Pretty black-haired girl, her hero together again
Tue, 11/09/2010
At 25 Morey Skaret had already "rode the rods" to Wyoming and back. It was depression-era travel at its cheapest.
Riding under the boxcar on two-inch thick rods was considered the most dangerous aspect of hobo life but this young man from the prairies of Alberta, Canada was born with an indomitable spirit.
By 1938 Morey's first real job was with the Seattle Police Department. His first assignment; standing in the middle of 3rd and Union, directing traffic. Waving arms and standing as he did for a few hours, Morey felt the need to use a nearby restroom in the alley near the old Embassy Theatre.
"I finished my business and headed back to my intersection," Morey explained.
At this point he could not help but notice a fidgety man at the ticket window of the theatre. The perpetrator's hands and arms were in the pass through.
"He had his back to me but I could see him holding a gun pointed at the pretty black-haired girl behind the glass", Morey said.
Morey moved with the stealth of a cat to get up right behind the would-be thief as he was scraping cash inside the window glass. "I cocked my Smith & Wesson revolver and put it to the back of his head. "Move and I'll blow your brains out! You're under arrest," I said.
The thief was shocked and embarrassed, conceding that he was desperate. The patrol cars rolled up within minutes. While the thief was tossed into the Paddy Wagon, Morey turned his attention to the girl behind the glass. Stunned but otherwise unharmed pretty Elsie Pibbitts had found a hero.
Her beauty or gratefulness did not go unnoticed as Morey scooted back to his podium in the intersection. A few weeks passed. She received a poignantly well-written letter. To her surprise it came from the city jail.
Her miscreant wanted to apologize. She was stunned again by the compassion the man showed for his bravado attempt at theft. She did not reply but saved the letter.
WWII took Morey to the Pacific Theatre. He returned to the police department after the war, married another girl and raised a family.
Morey lost his wife in the early '90s. Long since retired from the U.S. Coast Guard and as a captain with the Seattle Police, Morey settled into his bachelor life. The moments of that day in 1938 lingered. Elsie had also married, lost her husband years ago and settled within walking distance to Morey's house near the Fauntleroy Ferry dock.

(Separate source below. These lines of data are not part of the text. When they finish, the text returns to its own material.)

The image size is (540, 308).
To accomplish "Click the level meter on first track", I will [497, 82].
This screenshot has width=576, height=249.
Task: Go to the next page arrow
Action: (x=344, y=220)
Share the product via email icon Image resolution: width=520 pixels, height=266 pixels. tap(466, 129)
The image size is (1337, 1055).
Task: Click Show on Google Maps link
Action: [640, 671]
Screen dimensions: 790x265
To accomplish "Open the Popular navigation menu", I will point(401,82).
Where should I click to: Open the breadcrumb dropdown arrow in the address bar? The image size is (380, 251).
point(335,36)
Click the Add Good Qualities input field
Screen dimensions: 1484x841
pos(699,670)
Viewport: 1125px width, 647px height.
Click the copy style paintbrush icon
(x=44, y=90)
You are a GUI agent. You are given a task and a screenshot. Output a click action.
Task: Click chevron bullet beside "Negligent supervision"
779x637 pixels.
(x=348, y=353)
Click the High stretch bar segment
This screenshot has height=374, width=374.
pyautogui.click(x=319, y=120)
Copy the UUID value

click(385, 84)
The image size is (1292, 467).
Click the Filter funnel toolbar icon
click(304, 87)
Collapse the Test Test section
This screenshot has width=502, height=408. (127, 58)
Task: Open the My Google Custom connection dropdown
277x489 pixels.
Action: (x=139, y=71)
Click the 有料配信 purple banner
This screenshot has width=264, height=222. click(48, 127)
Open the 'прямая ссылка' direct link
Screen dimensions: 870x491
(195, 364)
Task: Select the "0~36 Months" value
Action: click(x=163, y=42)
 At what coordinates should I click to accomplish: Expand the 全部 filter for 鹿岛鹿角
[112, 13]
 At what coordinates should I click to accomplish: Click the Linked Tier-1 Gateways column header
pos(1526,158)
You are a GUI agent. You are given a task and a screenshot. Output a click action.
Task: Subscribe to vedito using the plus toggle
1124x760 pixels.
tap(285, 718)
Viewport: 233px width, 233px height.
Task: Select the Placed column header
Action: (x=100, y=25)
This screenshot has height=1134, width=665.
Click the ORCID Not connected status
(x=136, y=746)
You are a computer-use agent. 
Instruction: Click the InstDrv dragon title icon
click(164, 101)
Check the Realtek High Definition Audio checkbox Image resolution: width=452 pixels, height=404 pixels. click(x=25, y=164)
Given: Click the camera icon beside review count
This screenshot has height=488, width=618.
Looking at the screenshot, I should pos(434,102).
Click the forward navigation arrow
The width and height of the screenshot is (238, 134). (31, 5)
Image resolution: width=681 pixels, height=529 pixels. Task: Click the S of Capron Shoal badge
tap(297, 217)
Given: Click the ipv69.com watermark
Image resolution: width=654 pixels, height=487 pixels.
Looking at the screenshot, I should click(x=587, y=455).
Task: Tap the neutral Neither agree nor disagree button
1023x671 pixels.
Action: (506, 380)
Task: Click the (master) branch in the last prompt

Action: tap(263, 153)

Since her husband had also been a Seattle policeman, Morey and Elsie had talked occasionally about his heroism.
While neither knew the other until that day in 1938, they share a thread of origin. Both were born in Alberta, Canada. He, near Edmonton; she, on the Athabascan Indian reservation at the base of the Rocky Mountains in northern Alberta. Her parents were American citizens visiting the area in 1917.
The little twist of fate that gave them Canadian genesis and later brought them together in a moment of peril has now brought them together once again. She, a caregiver and companion who moved in next door to be close to her hero.
He, at 97, enjoys the company of the pretty black-haired girl with her own indomitable spirit, who needed him 72 years ago.